INTERVIEW - Créditée de 8,5 % d'intentions de vote dans notre dernier sondage La Tribune Dimanche, la liste Europe Ecologie - Les Verts (EELV) ne réitèrera peut-être pas la performance de Yannick Jadot, troisième avec 13,42 % des suffrages en 2019. Pour les élections européennes le 9 juin, Marie Toussaint, élue sortante à Strasbourg, mène son combat sous le signe d'un « Pacte vert et social européen ».
LA TRIBUNE - Les Verts ont tenu ce week-end à Lyon leur congrès européen. Vous avez désigné vos candidats à la présidence de la Commission et adopté le programme que vous voulez défendre dans la prochaine mandature. Etait-ce un bon congrès ?
MARIE TOUSSAINT - La campagne est bien lancée. Nous avons désigné nos porte-parole Terry Reintke et Bas Eickhout, et adopté notre manifeste centré sur un Pacte vert et social européen. Ce n'était donc pas un congrès de crise. Mais on voit bien que la période que nous traversons est plus difficile qu'il y a cinq ans. Partout en Europe, on vit en ce moment un combat contre l'écologie. L'émergence des nationaux-populismes se voit en Europe mais aussi aux Etats-Unis avec Donald Trump, au Brésil avec Jair Bolsonaro, en Argentine avec Javier Milei. Il y a des points communs entre ces mouvements : la peur de l'autre, le soupçon permanent de l'étranger et une opposition farouche à toute transition. Partout, on voit ces nationalistes pactiser avec les lobbies, défendre les forces économiques les plus puissantes. Nous savons que nous pouvons nous mobiliser.
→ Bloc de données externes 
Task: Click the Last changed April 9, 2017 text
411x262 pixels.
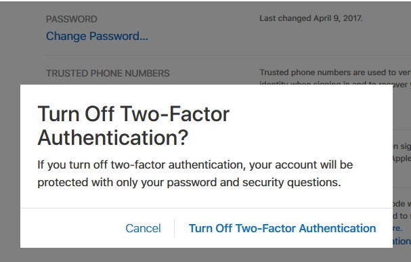Action: coord(311,18)
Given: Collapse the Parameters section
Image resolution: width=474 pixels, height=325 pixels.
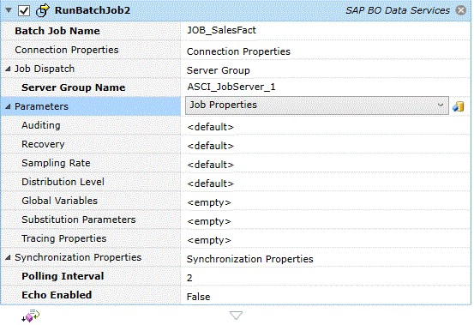Looking at the screenshot, I should (9, 106).
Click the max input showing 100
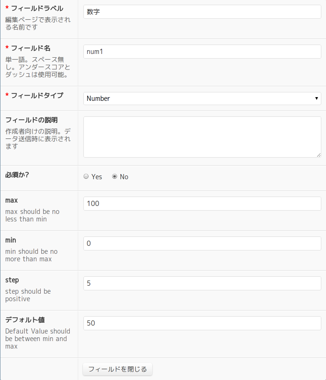The image size is (326, 380). click(202, 204)
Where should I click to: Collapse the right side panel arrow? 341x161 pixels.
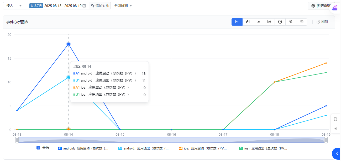coord(335,129)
Les sondages européens créditent les écologistes d'une cinquantaine de sièges en juin, soit vingt sièges de moins que dans la mandature sortante. N'est-il pas temps de tirer la sonnette d'alarme ?
Notre réponse, c'est le « Manifesto » que nous venons d'adopter à Lyon, notre feuille de route pour les cinq prochaines années au Parlement européen. Nous sommes le parti qui soutient le programme le plus exhaustif pour l'environnement et la justice sociale. Si il n'y a pas suffisamment de députés verts dans la prochaine mandature, toute perspective de transition écologique sera terminée. On prendra le Pacte vert de la Commission sortante, on le jettera à la poubelle et ce sera fini.
Les concessions accordées récemment aux agriculteurs, sur les pesticides ou sur les jachères, ont-elles été perçues par les écologistes comme des renoncements ?
Bien sûr ! On est dans un moment en Europe où les droites et les extrêmes droites pactisent et scellent leur alliance dans l'opposition à l'écologie. Roberta Metsola, présidente du Parlement européen et Ursula von der Leyen, présidente de la Commission ont fait leur rentrée politique en s'en prenant très clairement aux politiques environnementales et aux politiques climatiques, qui alimenteraient selon elles le populisme en Europe. Sauf que le populisme est alimenté par un modèle que les écologistes n'ont pas contribué à populariser, et que nous dénonçons : celui du libre-échange et du libéralisme généralisé, dans lequel on laisse exploser les inégalités et les injustices.